> Assigned task:
Scan the data below for the string "Kreis". Show every line where it turns up.

──────── Task input

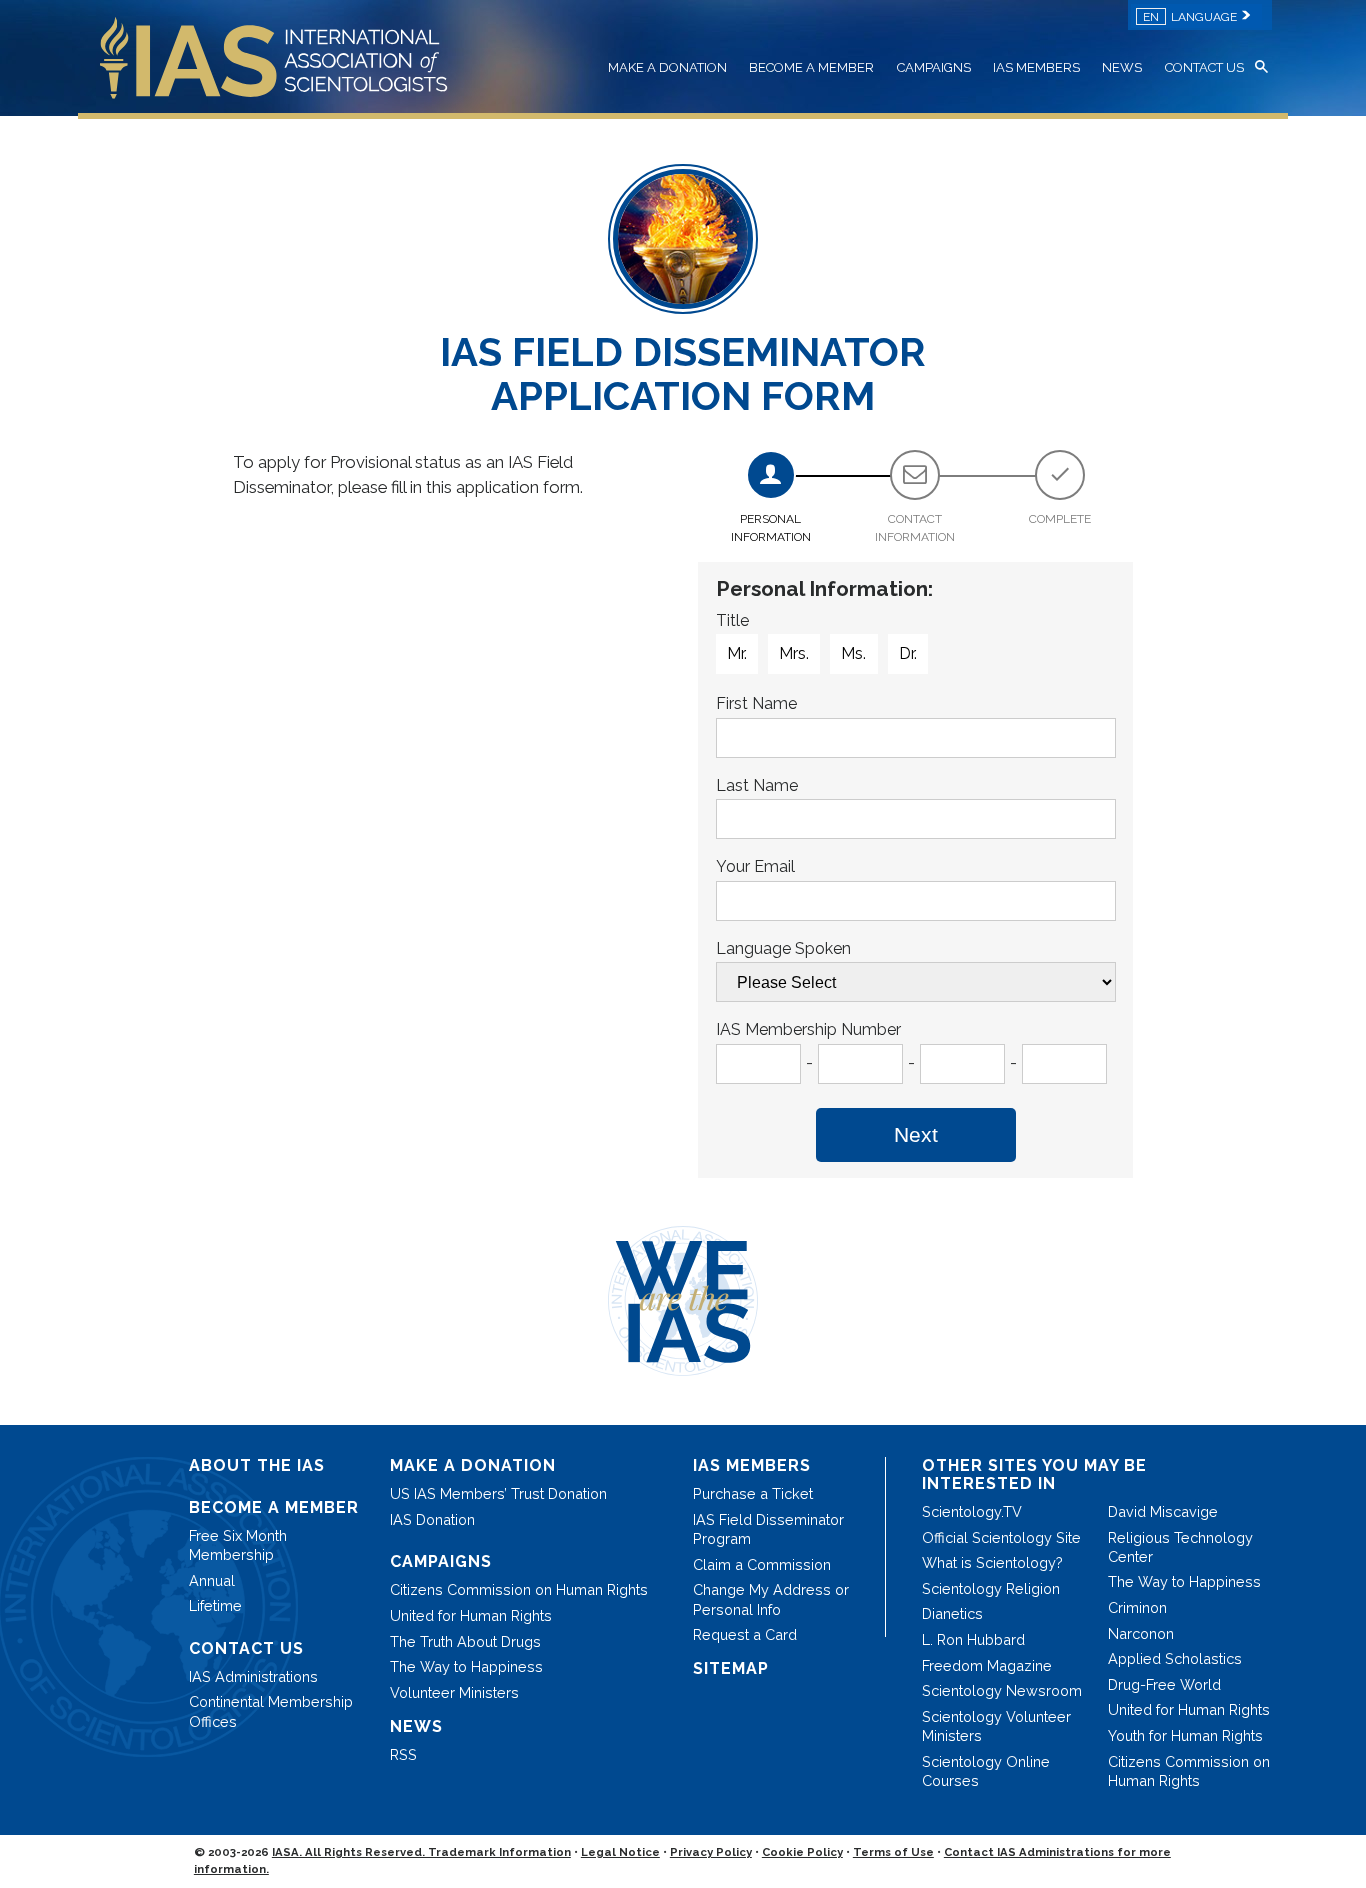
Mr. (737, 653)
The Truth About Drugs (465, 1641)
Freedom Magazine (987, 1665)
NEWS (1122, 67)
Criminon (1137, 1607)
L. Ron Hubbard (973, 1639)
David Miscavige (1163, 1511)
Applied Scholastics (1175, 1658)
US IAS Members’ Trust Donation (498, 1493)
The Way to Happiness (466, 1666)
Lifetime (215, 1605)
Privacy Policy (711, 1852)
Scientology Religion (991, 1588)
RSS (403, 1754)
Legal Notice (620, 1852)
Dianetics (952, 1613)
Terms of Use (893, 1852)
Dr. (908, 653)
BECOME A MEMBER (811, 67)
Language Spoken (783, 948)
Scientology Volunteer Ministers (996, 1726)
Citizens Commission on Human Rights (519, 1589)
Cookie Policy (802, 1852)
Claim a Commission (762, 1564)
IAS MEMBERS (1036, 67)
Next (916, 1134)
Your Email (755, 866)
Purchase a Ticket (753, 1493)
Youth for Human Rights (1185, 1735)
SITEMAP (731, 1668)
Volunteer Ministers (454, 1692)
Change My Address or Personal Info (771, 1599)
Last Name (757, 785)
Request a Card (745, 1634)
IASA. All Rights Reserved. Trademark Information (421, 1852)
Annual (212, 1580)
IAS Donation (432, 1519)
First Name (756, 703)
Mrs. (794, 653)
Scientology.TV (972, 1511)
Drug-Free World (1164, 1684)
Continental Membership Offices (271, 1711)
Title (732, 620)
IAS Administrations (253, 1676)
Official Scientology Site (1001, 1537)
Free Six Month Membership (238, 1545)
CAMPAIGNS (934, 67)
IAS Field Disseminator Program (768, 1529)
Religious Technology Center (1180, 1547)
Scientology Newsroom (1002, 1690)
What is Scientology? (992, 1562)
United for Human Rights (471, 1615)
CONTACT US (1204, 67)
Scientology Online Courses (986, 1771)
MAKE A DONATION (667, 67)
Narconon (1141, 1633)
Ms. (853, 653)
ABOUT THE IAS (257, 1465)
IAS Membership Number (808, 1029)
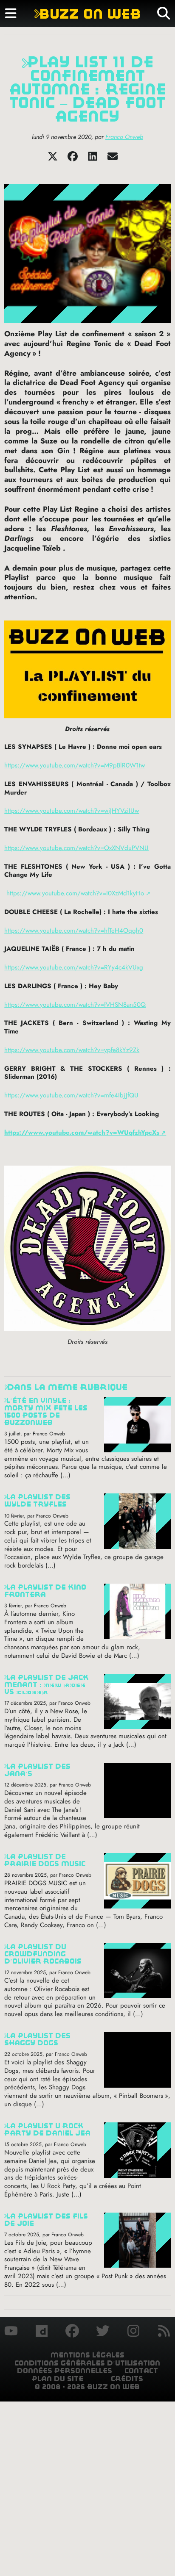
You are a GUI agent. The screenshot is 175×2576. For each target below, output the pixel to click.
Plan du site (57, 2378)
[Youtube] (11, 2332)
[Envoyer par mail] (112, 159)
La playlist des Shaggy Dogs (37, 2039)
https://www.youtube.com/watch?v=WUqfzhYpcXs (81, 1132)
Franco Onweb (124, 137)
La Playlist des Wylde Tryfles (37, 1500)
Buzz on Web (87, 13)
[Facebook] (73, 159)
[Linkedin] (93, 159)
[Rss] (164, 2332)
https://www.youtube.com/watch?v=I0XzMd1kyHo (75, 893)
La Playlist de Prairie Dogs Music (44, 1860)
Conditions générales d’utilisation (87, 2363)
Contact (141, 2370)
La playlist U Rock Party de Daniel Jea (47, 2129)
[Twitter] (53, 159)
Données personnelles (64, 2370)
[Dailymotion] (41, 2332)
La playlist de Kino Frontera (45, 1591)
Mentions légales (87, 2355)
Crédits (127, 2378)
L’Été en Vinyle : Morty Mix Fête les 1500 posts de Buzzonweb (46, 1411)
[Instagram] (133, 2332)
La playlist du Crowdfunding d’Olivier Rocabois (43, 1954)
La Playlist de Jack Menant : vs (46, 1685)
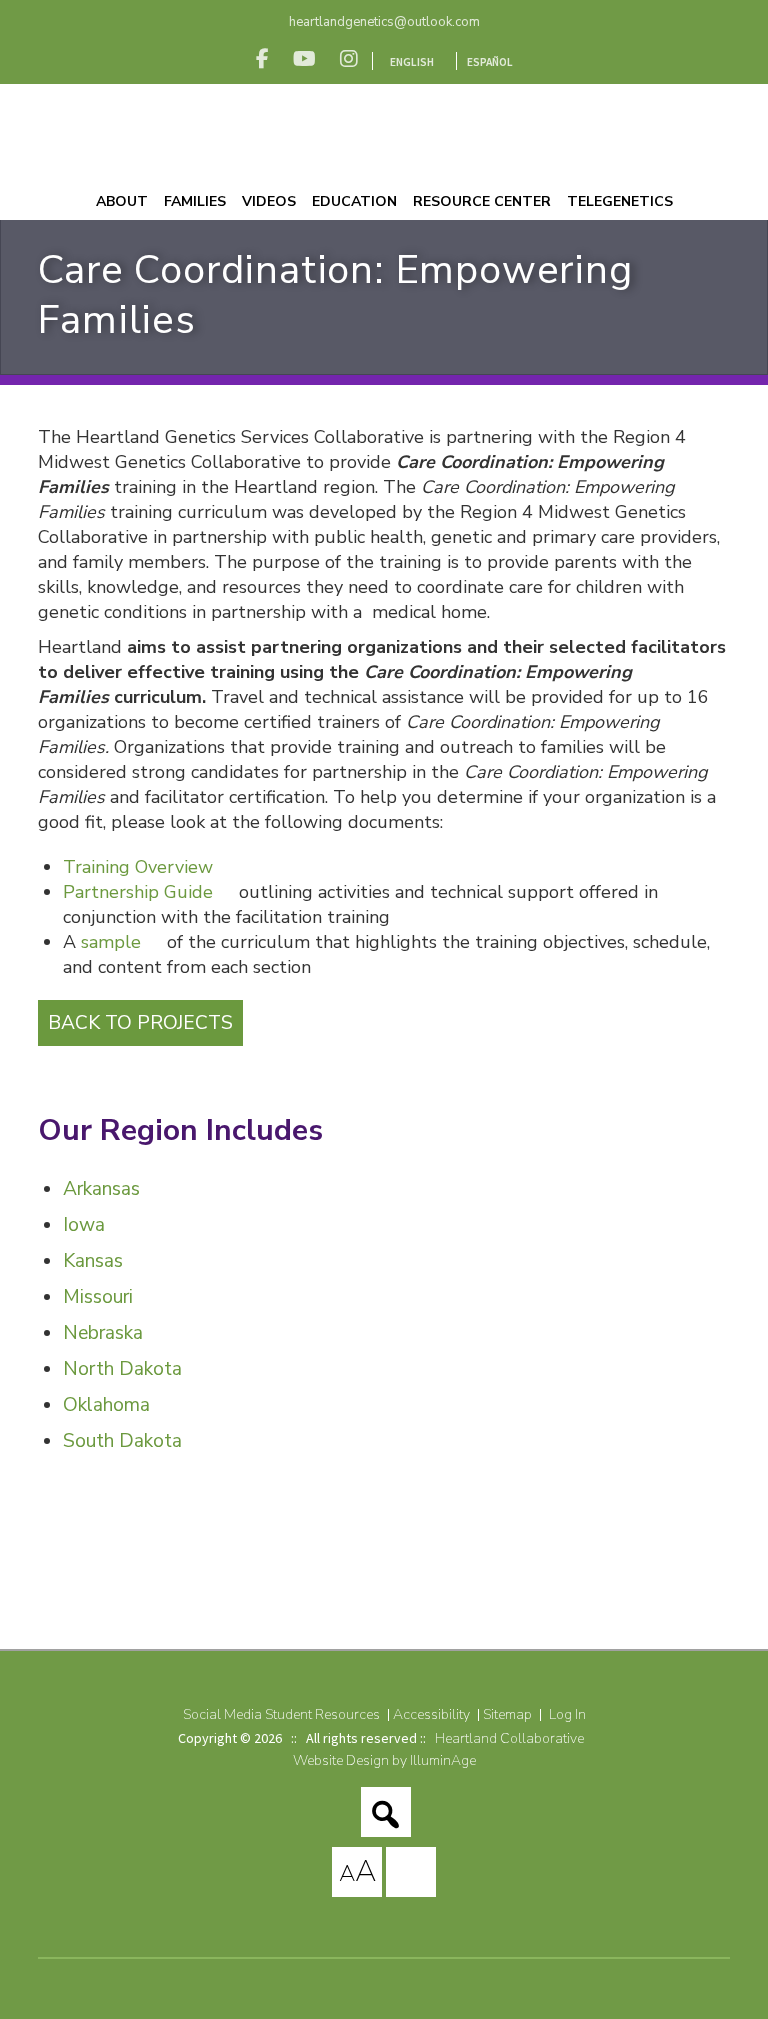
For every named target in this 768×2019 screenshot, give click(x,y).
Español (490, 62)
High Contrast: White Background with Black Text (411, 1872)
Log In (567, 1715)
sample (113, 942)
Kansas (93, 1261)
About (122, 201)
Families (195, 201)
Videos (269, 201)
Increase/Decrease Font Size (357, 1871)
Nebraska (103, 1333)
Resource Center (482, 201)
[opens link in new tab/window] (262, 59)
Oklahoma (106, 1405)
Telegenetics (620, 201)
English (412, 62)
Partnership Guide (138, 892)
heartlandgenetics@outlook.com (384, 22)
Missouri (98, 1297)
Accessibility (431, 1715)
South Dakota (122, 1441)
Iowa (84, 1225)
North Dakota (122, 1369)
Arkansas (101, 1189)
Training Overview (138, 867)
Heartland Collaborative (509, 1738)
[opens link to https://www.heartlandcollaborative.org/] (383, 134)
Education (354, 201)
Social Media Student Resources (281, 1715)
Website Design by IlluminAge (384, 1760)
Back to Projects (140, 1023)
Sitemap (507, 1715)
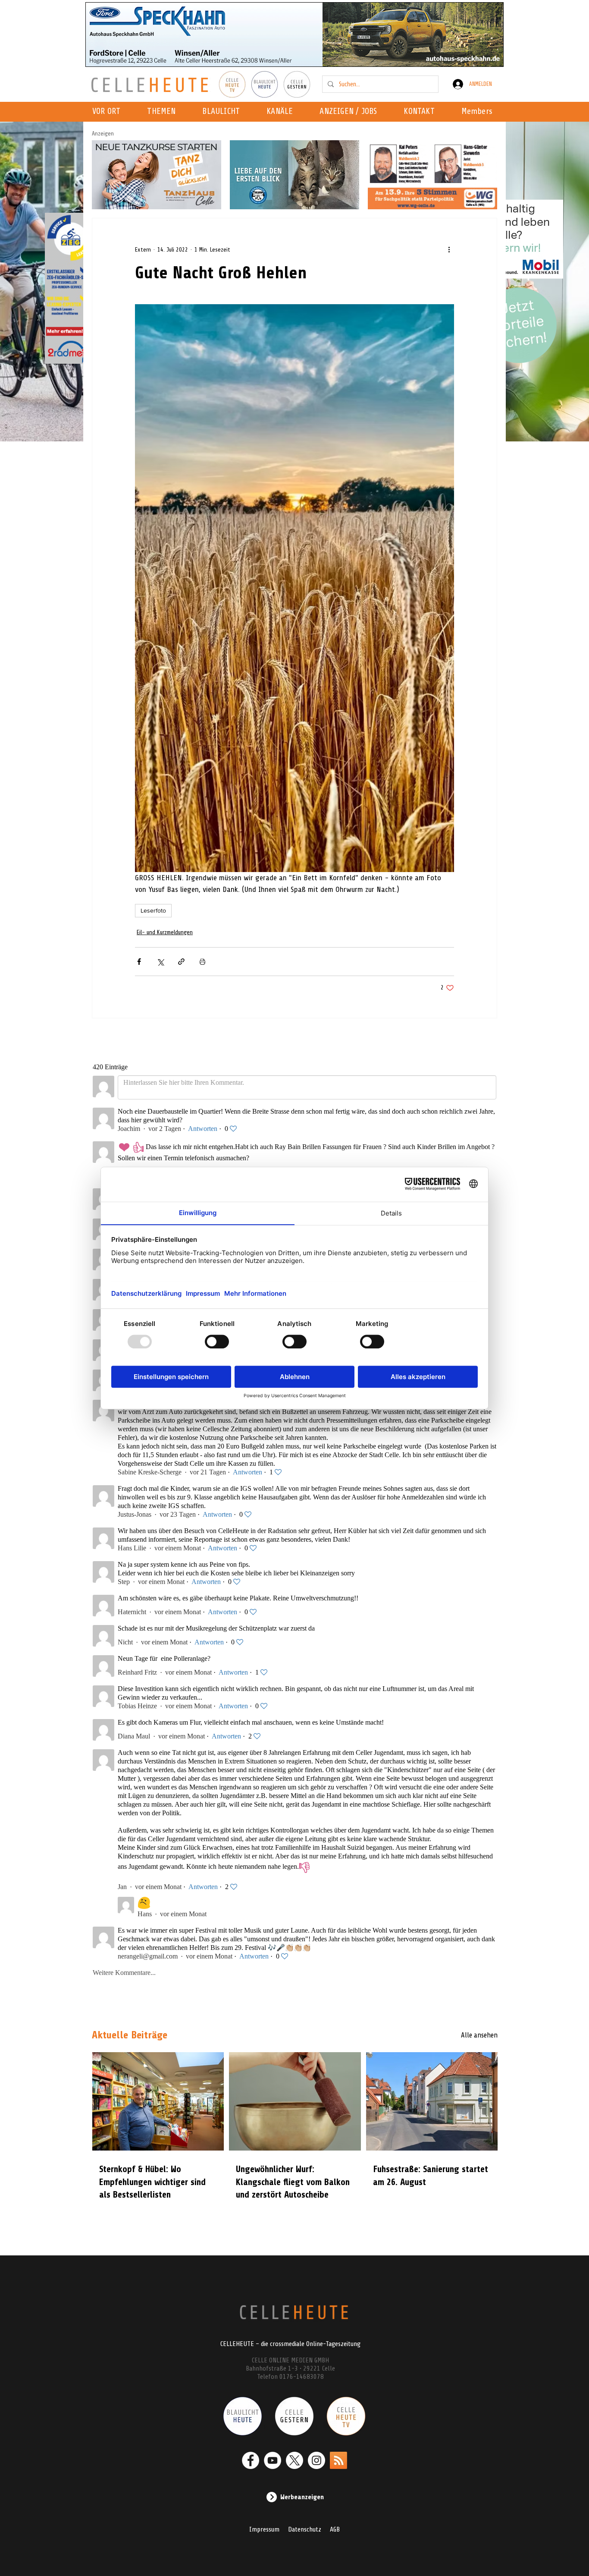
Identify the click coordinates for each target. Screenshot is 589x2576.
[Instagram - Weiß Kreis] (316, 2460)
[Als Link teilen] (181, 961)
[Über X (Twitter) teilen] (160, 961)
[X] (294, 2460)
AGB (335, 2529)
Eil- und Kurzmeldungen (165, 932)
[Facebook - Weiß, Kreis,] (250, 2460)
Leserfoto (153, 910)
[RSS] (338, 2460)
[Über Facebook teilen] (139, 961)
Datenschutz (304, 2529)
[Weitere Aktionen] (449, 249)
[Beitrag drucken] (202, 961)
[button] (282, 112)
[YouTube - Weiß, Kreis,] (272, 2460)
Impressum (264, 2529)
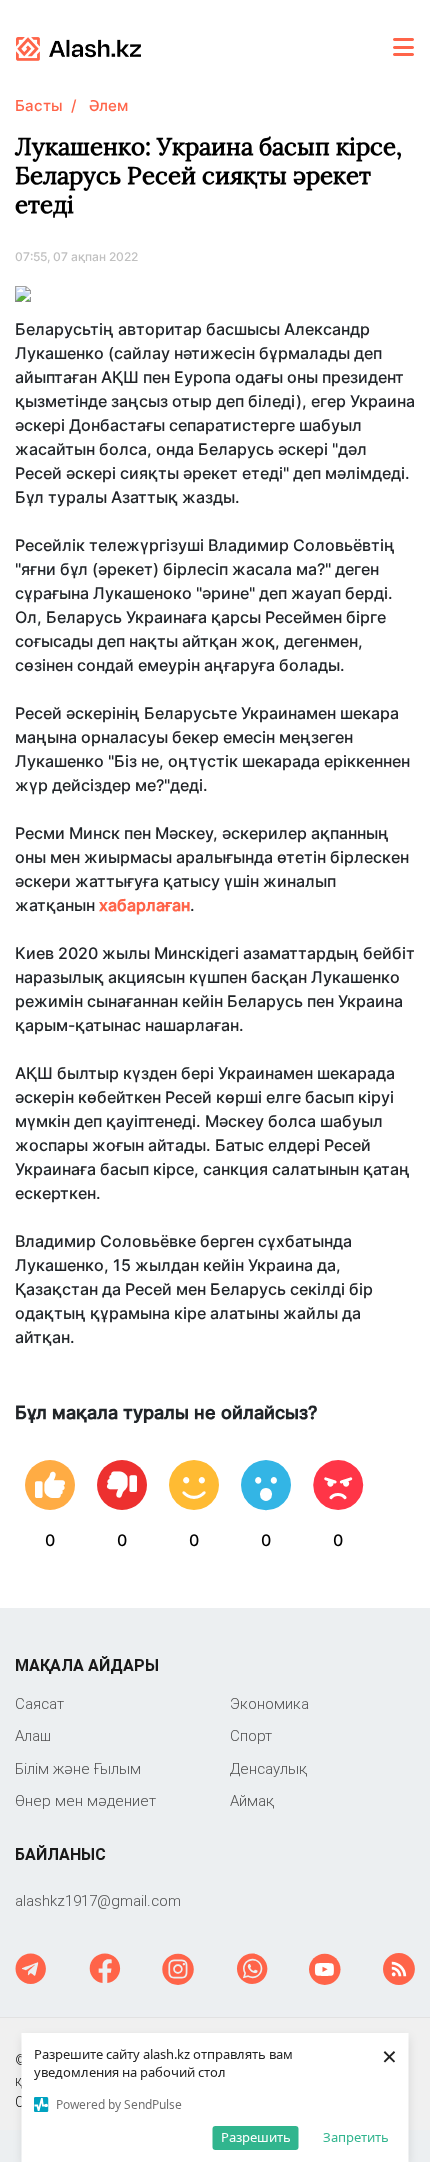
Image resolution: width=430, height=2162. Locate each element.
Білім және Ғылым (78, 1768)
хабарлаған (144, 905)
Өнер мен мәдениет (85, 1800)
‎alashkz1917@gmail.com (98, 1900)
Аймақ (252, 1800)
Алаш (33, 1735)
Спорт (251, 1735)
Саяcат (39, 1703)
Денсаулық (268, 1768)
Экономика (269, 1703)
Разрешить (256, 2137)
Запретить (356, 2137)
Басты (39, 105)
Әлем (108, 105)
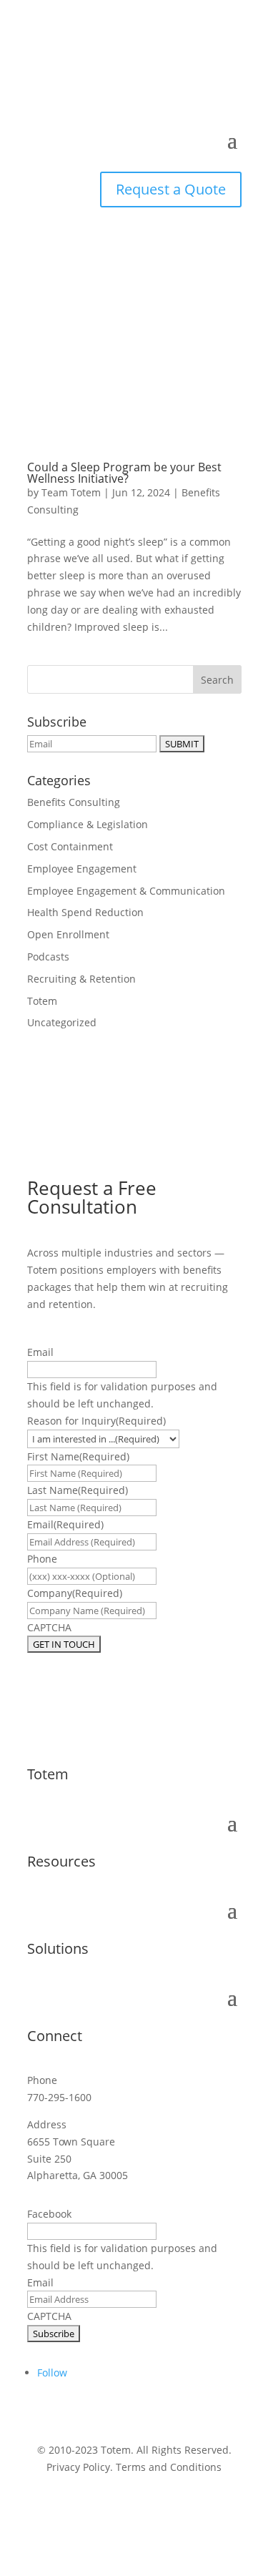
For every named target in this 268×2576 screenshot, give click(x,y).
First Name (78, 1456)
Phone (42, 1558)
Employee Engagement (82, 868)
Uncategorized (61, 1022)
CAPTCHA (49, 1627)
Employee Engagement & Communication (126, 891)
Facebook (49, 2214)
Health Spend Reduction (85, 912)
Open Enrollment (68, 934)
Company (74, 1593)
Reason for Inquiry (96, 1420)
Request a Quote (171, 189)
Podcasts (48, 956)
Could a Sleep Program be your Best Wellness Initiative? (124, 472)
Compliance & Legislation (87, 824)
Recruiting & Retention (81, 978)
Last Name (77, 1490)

────────────────

> Response to the task:
[Instagram - Weiß Kreis] (316, 2460)
[Facebook - Weiß, Kreis,] (250, 2460)
[YouTube - Weiß, Kreis,] (272, 2460)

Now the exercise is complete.